Swiss lawmakers refuse to ease citizenship rules for third-generation immigrants

Helena Bachmann
Helena Bachmann - [email protected]
Swiss lawmakers refuse to ease citizenship rules for third-generation immigrants
'Swissness' is not accessible to everyone. Photo by Fabrice COFFRINI / AFP

A parliamentary commission rejects the push for simpler naturalisation rules for Swiss-born grandsons and granddaughters of immigrants.


Unlike many other countries, being born in Switzerland doesn’t automatically mean the person is Swiss.

If their parents were born abroad and still hold foreign passports, a person will not obtain Swiss citizenship at birth. They are referred to as second or third-generation foreigners.

Even though they were born in Switzerland and have lived their entire lives here, they have the same nationality as their parents and will continue to be considered as foreigners – until and unless they become naturalised.
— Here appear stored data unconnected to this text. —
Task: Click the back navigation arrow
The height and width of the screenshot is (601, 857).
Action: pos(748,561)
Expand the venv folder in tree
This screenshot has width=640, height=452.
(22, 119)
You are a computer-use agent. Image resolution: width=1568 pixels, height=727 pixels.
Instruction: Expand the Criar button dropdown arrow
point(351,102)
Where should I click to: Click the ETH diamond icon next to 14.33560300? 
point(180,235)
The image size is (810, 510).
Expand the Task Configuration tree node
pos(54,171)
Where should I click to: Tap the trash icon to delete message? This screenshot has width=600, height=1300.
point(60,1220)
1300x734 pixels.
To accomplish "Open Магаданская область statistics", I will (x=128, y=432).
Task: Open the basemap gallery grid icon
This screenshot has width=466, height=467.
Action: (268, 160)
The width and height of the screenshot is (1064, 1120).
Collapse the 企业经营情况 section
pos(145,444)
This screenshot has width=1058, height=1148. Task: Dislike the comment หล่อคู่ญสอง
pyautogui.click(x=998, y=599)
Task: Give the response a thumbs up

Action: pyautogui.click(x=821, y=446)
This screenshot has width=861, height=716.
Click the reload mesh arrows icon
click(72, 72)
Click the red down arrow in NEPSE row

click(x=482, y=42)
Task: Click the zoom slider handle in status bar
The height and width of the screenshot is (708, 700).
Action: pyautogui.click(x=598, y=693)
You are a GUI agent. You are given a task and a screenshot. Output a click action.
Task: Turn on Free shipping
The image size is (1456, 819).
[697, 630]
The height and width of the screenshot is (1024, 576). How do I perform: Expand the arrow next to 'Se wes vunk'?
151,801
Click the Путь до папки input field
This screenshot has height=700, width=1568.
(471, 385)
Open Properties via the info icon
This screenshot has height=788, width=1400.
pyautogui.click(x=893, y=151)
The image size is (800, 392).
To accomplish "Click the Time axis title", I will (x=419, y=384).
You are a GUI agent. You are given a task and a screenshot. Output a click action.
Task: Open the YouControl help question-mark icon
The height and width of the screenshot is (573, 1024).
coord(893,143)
But this process is quite complex, as “the obstacles to be overcome are so high that the legal requirements are impossible to meet,” according to a report by the State Secretariat for Migration (SEM).


There have been some motions in the parliament filed by the Social Democratic and Green MPs in favour of at-birth citizenship for the second generation, but so far nothing has come out of these attempts.

And though in 2017 voters approved facilitated naturalisation for the third generation, hurdles still remain, as no progress has been made to date on this issue.

In fact, this week the Political Institutions Commission of the Council of States recommended that the parliament turn down any motions aimed at lowering the obstacles to naturalisation for this group of people.

The reason, according to the Commission, is that facilitated naturalisation for the third generation was introduced only four years ago and "we must now wait for more information on the evolution of the situation before starting a new revision of the law.”

More decisions on this issue will be made during the spring session of the parliament, which will take place from February 27th until March 17th.

In the meantime, access to Swiss nationality for this population group remains "unreasonably bureaucratic," as in many cases proof required for this process to be successful is difficult to obtain, SEM’s report found.

This article details the criteria that third-generation foreigners must meet in order to obtain Swiss citizenship:

EXPLAINED: Why so few third-generation Swiss are actually 'Swiss'?

As a result of these strict conditions, which in many cases are impossible to meet, most third-generation foreign nationals don’t even bother to apply for naturalisation: out 25,000 people in this group, only about 800 seek citizenship each year.